What to work on => All of the data must be retyped exactly, with nothing left out.

Segment Open

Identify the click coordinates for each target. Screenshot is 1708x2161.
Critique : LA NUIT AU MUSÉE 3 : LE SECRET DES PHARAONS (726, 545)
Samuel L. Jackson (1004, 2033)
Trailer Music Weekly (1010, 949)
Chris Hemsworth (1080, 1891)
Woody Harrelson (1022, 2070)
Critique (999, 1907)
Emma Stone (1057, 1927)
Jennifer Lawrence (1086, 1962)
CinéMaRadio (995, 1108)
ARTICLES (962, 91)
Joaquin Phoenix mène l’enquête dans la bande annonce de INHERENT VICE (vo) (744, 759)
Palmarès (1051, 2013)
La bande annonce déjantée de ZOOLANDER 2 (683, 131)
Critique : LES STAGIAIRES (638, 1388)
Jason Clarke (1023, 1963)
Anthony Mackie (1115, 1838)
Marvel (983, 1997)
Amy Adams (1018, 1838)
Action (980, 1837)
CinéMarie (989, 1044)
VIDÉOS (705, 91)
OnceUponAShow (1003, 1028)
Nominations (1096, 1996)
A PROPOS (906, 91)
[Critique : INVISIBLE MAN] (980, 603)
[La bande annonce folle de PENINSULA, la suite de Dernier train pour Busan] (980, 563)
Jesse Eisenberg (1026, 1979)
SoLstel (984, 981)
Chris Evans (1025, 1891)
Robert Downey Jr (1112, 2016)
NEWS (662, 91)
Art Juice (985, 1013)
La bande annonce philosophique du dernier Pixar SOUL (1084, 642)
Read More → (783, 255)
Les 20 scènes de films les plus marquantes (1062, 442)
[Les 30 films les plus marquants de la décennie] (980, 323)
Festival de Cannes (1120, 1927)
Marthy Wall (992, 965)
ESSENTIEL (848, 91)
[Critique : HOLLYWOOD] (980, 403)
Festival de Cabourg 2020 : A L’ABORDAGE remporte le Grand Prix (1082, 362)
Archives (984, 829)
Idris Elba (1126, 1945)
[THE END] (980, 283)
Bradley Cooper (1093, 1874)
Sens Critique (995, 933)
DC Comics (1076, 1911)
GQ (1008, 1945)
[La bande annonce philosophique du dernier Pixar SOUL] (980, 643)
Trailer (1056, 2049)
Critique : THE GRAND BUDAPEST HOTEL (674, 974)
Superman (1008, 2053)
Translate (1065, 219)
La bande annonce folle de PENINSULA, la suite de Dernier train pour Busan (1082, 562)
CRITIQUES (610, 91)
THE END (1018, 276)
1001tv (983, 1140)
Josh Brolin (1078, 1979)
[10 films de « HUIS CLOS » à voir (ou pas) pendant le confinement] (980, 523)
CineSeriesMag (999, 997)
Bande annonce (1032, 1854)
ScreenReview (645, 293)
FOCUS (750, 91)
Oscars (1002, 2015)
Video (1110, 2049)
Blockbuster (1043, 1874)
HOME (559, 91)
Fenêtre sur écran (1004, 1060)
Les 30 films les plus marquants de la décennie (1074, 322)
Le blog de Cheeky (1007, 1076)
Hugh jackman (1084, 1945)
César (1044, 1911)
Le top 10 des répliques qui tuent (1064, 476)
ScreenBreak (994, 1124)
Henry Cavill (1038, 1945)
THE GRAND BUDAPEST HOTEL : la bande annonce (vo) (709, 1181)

Segment Closed

The completed task =>
Identify the click coordinates for each target. Screenshot is 1708x2161.
Critique : LA NUIT AU MUSÉE 3 : LE SECRET DES PHARAONS (726, 545)
Samuel L. Jackson (1004, 2033)
Trailer Music Weekly (1010, 949)
Chris Hemsworth (1080, 1891)
Woody Harrelson (1022, 2070)
Critique (999, 1907)
Emma Stone (1057, 1927)
Jennifer Lawrence (1086, 1962)
CinéMaRadio (995, 1108)
ARTICLES (962, 91)
Joaquin Phoenix mène l’enquête dans la bande annonce de INHERENT VICE (vo) (744, 759)
Palmarès (1051, 2013)
La bande annonce déjantée de ZOOLANDER 2 (683, 131)
Critique : LES STAGIAIRES (638, 1388)
Jason Clarke (1023, 1963)
Anthony Mackie (1115, 1838)
Marvel (983, 1997)
Amy Adams (1018, 1838)
Action (980, 1837)
CinéMarie (989, 1044)
VIDÉOS (705, 91)
OnceUponAShow (1003, 1028)
Nominations (1096, 1996)
A PROPOS (906, 91)
[Critique : INVISIBLE MAN] (980, 603)
[La bande annonce folle de PENINSULA, la suite de Dernier train pour Busan] (980, 563)
Jesse Eisenberg (1026, 1979)
SoLstel (984, 981)
Chris Evans (1025, 1891)
Robert Downey Jr (1112, 2016)
NEWS (662, 91)
Art Juice (985, 1013)
La bande annonce philosophique du dernier Pixar SOUL (1084, 642)
Read More → (783, 255)
Les 20 scènes de films les plus marquantes (1062, 442)
[Les 30 films les plus marquants de la décennie] (980, 323)
Festival de Cannes (1120, 1927)
Marthy Wall (992, 965)
ESSENTIEL (848, 91)
[Critique : HOLLYWOOD] (980, 403)
Festival de Cabourg 2020 : A L’ABORDAGE remporte le Grand Prix (1082, 362)
Archives (984, 829)
Idris Elba (1126, 1945)
[THE END] (980, 283)
Bradley Cooper (1093, 1874)
Sens Critique (995, 933)
DC Comics (1076, 1911)
GQ (1008, 1945)
[La bande annonce philosophique du dernier Pixar SOUL] (980, 643)
Trailer (1056, 2049)
Critique : THE GRAND BUDAPEST HOTEL (674, 974)
Superman (1008, 2053)
Translate (1065, 219)
La bande annonce folle de PENINSULA, la suite de Dernier train pour Busan (1082, 562)
CRITIQUES (610, 91)
THE END (1018, 276)
1001tv (983, 1140)
Josh Brolin (1078, 1979)
[10 films de « HUIS CLOS » à voir (ou pas) pendant le confinement] (980, 523)
CineSeriesMag (999, 997)
Bande annonce (1032, 1854)
ScreenReview (645, 293)
FOCUS (750, 91)
Oscars (1002, 2015)
Video (1110, 2049)
Blockbuster (1043, 1874)
HOME (559, 91)
Fenêtre sur écran (1004, 1060)
Les 30 films les plus marquants de la décennie (1074, 322)
Le blog de Cheeky (1007, 1076)
Hugh jackman (1084, 1945)
César (1044, 1911)
Le top 10 des répliques qui tuent (1064, 476)
ScreenBreak (994, 1124)
Henry Cavill (1038, 1945)
THE GRAND BUDAPEST HOTEL : la bande annonce (vo) (709, 1181)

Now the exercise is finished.